Quantitative detection of nitric oxide (NO) in apoptosis of esophageal carcinoma cell induced by arsenite

Zhong-Ying Shen, Wen-Ying Shen, Ming-Hua Chen, Chao-Qun Hong, Jian Shen

Zhong-Ying Shen, Ming-Hua Chen, Jian Shen, Department of Tumor Pathology, Shantou University Medical College, Shantou 515031, Guangdong Province, China

Wen-Ying Shen, Department of Chemistry, Shantou University Medical College, Shantou 515031, Guangdong Province, China

Chao-Qun Hong, Central Lab. of Cancer Hospital Shantou University Medical College, Shantou 515031, Guangdong Province, China

Author contributions: All authors contributed equally to the work.

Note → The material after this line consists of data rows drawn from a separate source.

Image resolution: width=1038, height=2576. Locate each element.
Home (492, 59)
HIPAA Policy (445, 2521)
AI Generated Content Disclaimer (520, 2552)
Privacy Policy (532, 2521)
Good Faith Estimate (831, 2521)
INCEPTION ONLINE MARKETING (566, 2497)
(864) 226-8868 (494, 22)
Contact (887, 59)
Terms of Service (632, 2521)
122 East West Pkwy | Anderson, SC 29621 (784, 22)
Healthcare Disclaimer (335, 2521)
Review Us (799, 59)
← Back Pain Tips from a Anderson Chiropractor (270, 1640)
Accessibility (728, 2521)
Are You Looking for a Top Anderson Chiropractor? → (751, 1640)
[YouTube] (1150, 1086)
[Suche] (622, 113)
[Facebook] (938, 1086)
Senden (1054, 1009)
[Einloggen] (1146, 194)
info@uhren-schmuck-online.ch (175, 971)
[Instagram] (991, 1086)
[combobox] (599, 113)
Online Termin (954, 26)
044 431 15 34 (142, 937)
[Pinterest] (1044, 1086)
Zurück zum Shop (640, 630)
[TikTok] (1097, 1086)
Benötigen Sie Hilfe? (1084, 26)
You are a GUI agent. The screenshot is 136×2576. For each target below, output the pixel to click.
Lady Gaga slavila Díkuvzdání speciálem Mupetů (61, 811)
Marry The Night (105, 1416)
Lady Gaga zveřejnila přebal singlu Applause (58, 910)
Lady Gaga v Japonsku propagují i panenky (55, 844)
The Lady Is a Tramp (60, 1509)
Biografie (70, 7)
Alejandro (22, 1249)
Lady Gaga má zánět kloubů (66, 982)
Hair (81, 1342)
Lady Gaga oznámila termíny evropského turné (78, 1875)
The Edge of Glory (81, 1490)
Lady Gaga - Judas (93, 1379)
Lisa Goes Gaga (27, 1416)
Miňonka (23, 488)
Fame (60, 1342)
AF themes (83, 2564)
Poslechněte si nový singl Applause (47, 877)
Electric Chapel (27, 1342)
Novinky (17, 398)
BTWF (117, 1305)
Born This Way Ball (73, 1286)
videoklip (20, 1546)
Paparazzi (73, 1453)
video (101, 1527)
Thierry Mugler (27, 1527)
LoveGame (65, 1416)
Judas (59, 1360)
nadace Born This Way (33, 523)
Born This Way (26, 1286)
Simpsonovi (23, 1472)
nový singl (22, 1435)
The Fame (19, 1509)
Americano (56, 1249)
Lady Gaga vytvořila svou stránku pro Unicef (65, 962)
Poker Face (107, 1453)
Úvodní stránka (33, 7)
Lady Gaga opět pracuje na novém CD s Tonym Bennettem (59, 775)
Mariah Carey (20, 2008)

Correspondence to: Dr. Zhong-Ying Shen, Department of Tumor Pathology, Shantou University Medical College, Shantou 515031, Guangdong Province, China

Received: May 6, 2000
Revised: June 28, 2000
Accepted: July 10, 2000
Published online: September 15, 2000

Abstract

AIM: To determine NO, NO synthase (NOS) and NOSmRNA of the esophageal carcinoma cells (SHEEC1) in apoptotic process induced by As₂O₃ and to explore the relationship between NO and apoptosis.

METHODS: The apoptosis of the cell line (SHEEC1) was induced by arsenite (As₂O₃, 5 μmol/L and 10 μmol/L). In the process, at 2 h, 4 h, 8 h, 16 h and 24 h after administration of As₂O₃, NO production in cultural medium was detected quantitatively by spectrophotometry; NOSII was detected by immunohistochemistry and NOS mRNA by in situ hybridization (ISH). The cells at endpoint of the experiment were examined under transmitted electron microscope (TEM) for apoptosis.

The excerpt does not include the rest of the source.